Resets in FPGA Design

January 2011

When I was an ASIC designer, it was drummed into me that you always reset your logic design. Of course, what was meant was that a digital system should always power-up in a known state, and a reset controller would ensure that each and every module on-chip would see assertion of a hard reset, or power-on reset (POR). The idea behind reset is much more than aesthetics; it's about repeatability, particularly as it relates to verification of a design. If a set of circumstances, a stimulus, causes a fault, then recreation of the same circumstances should recreate the fault—the first step towards a successful bugfix.

It wasn't always this way, and nowadays we may have returned to those old days in the modern FPGA era, where reset has become a dirty word. The old argument, that reset was costly to get right and resource hungry, has made a resurgence in modern FPGA design practice. Good examples of this thinking can be found in recent Xilinx recommendations, Get Smart About Reset: Think Local, Not Global, and Get your Priorities Right—Make your Design Up to 50% Smaller. These take the view that not only are resets unnecessary, but they can actually degrade your synthesis quality of results. In this article, we'll look at living in a "low reset" world, and explore design practices that map well to FPGAs.
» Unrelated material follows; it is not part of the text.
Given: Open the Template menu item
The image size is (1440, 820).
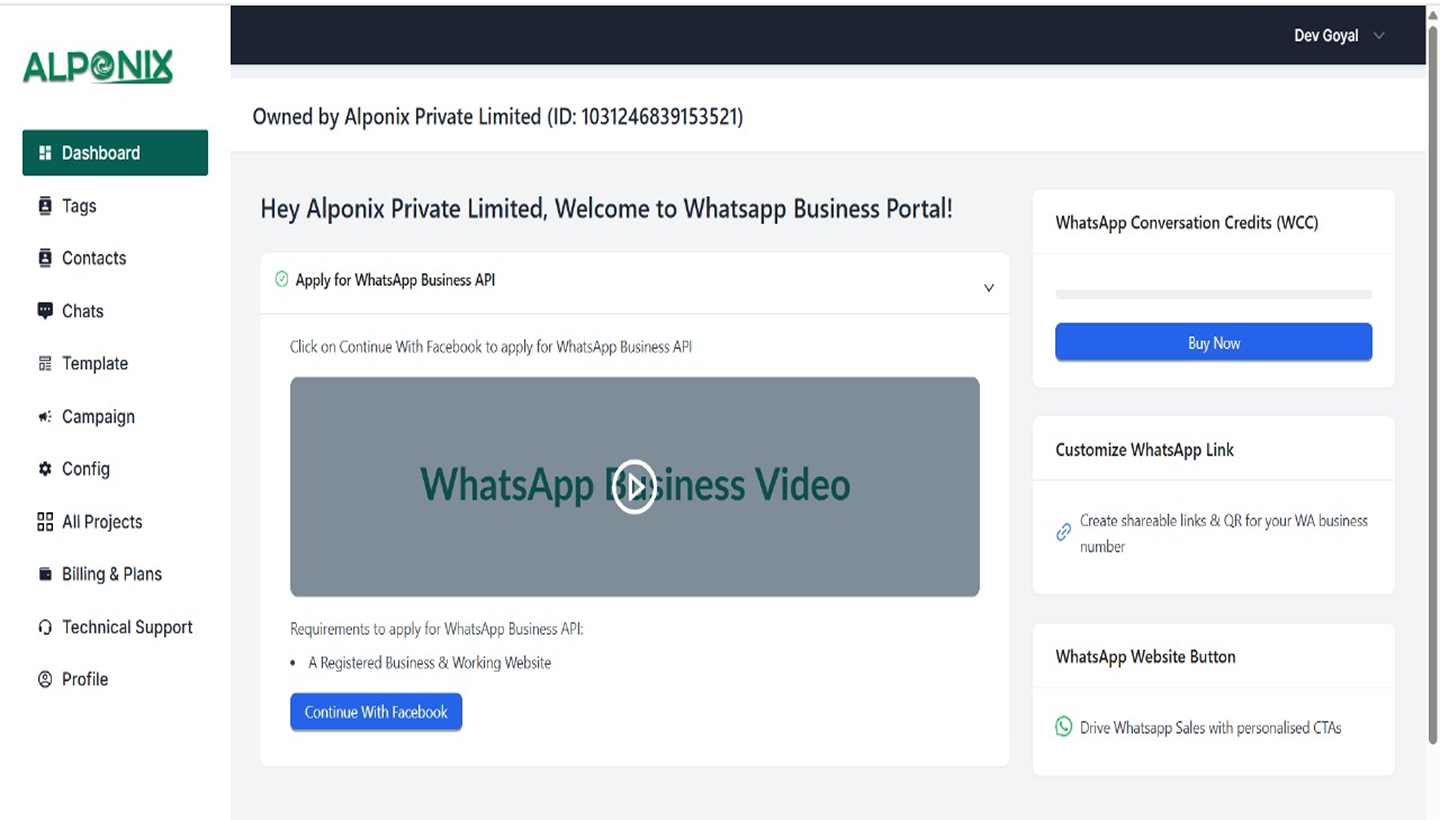Looking at the screenshot, I should pyautogui.click(x=94, y=364).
The Problem with FPGA Resets

The global-reach H-tree nets found in ASIC designs are often not available for reset use in FPGAs. In this respect, Altera have provided better options with their Stratix global nets, but Xilinx have not offered global distribution of anything other than clocks up until their Virtex-5 family of FPGAs. As a result, designers have been forced to distribute resets, and other high-fanout signals, via normal fabric routing networks, which impose significant levels of delay and skew for large fanouts. Both delay and skew give rise to some unfortunate side effects in a system, regardless of whether resets are synchronous or asynchronous:

Resets that negate in different clock cycles across a design mean that some flip-flops come out of reset ahead of others, and this can (and probably will) lead to improper start-up behaviour due to illegal states.
Resets that negate within the setup and hold critical window of flip-flops (that is, violate the flip-flop's recovery and removal specifications) are as detrimental to their operation as any other metastability.

Two flip-flops being released from reset in different clock cycles due to reset skew.
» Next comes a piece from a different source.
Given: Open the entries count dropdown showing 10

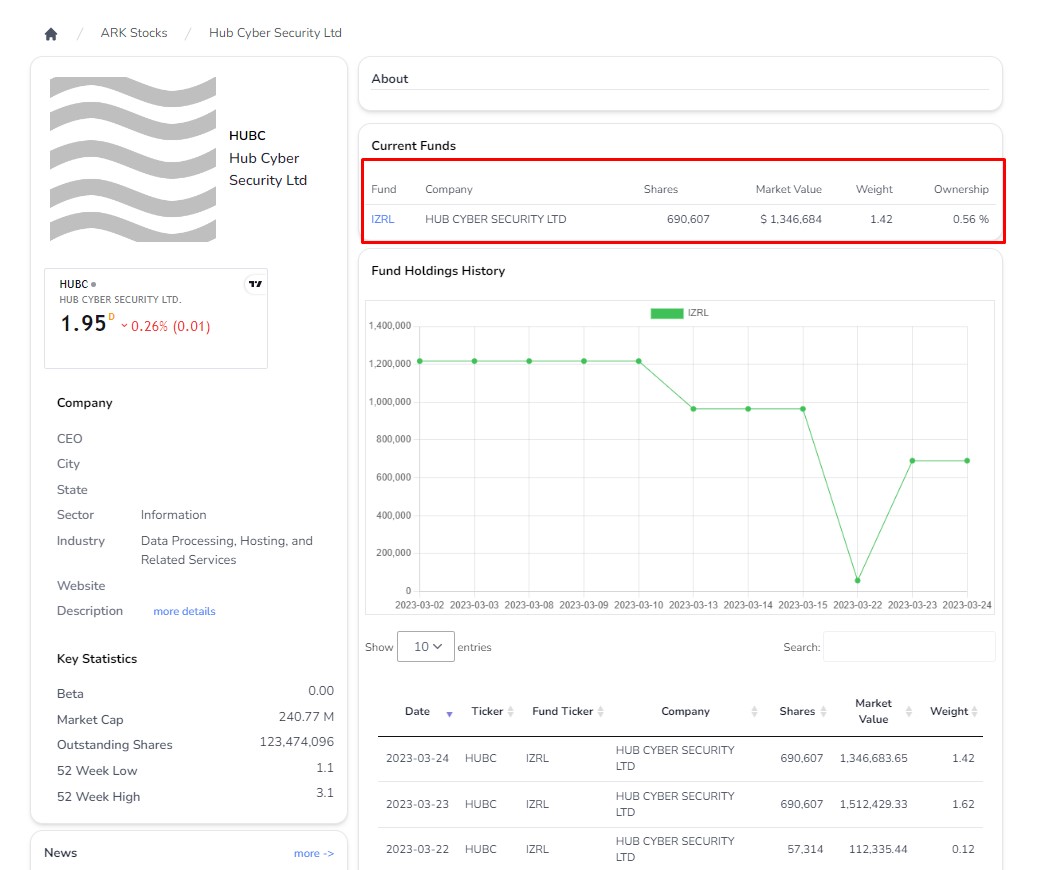Looking at the screenshot, I should coord(427,647).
The ideal, then, is to route reset signals such that they all negate at destination logic within a single clock cycle. Unfortunately, this is easier said than done as clock frequencies increase and devices scale up to the point where it takes more than one cycle to propagate any signal across the die. What worked at 50MHz isn't going to scale too well to 200MHz. Having been personally bitten by reset issues, such as flip-flops releasing in different cycles, I can attest to how extremely time consuming these issues are to debug, so they're best avoided in the first place.
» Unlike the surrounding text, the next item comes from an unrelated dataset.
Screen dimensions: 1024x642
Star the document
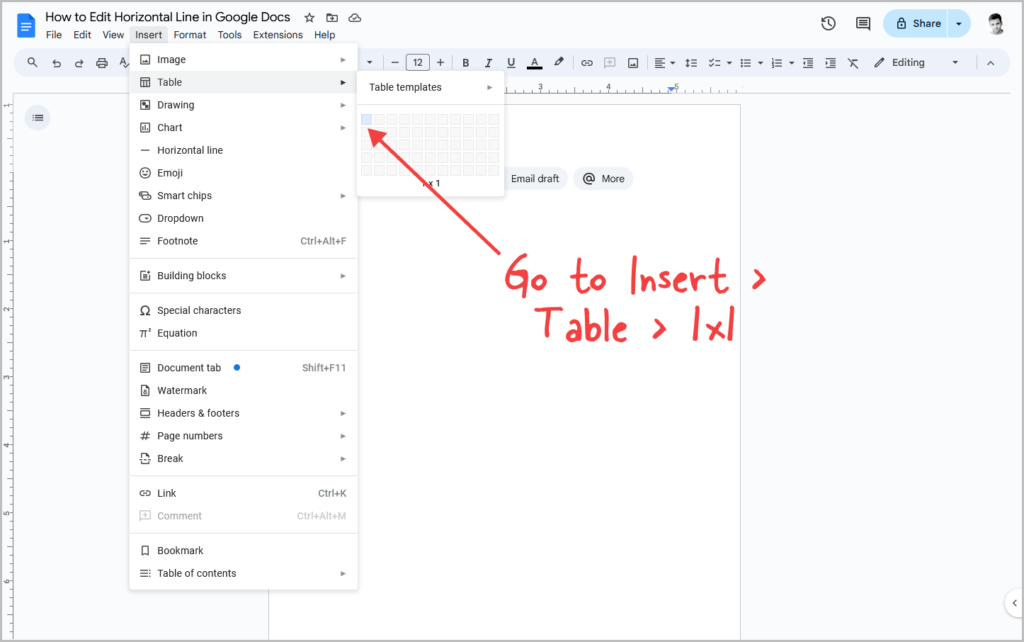[310, 17]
The other concern with hand-crafting reset nets is their cost in terms of both logic resources and degradation of operating frequency (F_max). This stems mainly from resets competing with functional logc for the same resources. For instance, F_max may be reduced whenever resets cannot be directly absorbed into logic elements, and this can introduce extra logic on critical paths. Similarly, the burden of placing and routing reset nets degrades the placement and routing of system logic. However, it is also easy to overstate the resource cost of resets, which may be only in the order of a few percent.

It is also worth carefully reading the FPGA vendor's datasheets and HDL guides, as they define the kinds of resets supported in various clocked logic. Frequently, advanced hard macros, such as DSP blocks, FIFOs, and SERDES, may support only limited reset options, or none at all. Resetting such logic incorrectly can therefore prevent inference of specialised macros, and badly affect performance as regular LUT logic is inferred in its place.

Why Reset?

At the outset we should realise that soft-programmable FPGAs are inherently initialised whenever the design bitstream is loaded into the device from its boot EEPROM. As such, every flip-flop in your design will almost certainly be given a default value. However, while this addresses the behaviour of the silicon, it doesn't cleanly initialise your simulations, which would quickly become a sea of undefined red. One approach to ensuring silicon-simulation coherence is to explicitly initialise your register signals in the RTL code. For example, the following VHDL ensures that your q_dout register is reset to zero in both the FPGA load and in simulation:

architecture cleared_regs_rtl of cleared_regs is
   -- declare initialised register
   signal q_dout   : std_logic_vector(7 downto 0) := (others => '0');
begin

   registers : process (clk) is
   begin
      -- no hard reset required!
      if rising_edge(clk) then
         q_dout    <= din;
      end if;
   end process registers;

end architecture cleared_regs_rtl;

In many cases, this kind of initialisation is all that it takes. But the fundamental problem with this approach is that it requires the entire FPGA to be rebooted in order to effect reset. If your design is deployed in a robust, high-availability situation, you may not have the luxury or even the physical means to reboot the device and wait hundreds of milliseconds for configuration to complete. Your FPGA will, in this case, only go through a reboot cycle on power-up.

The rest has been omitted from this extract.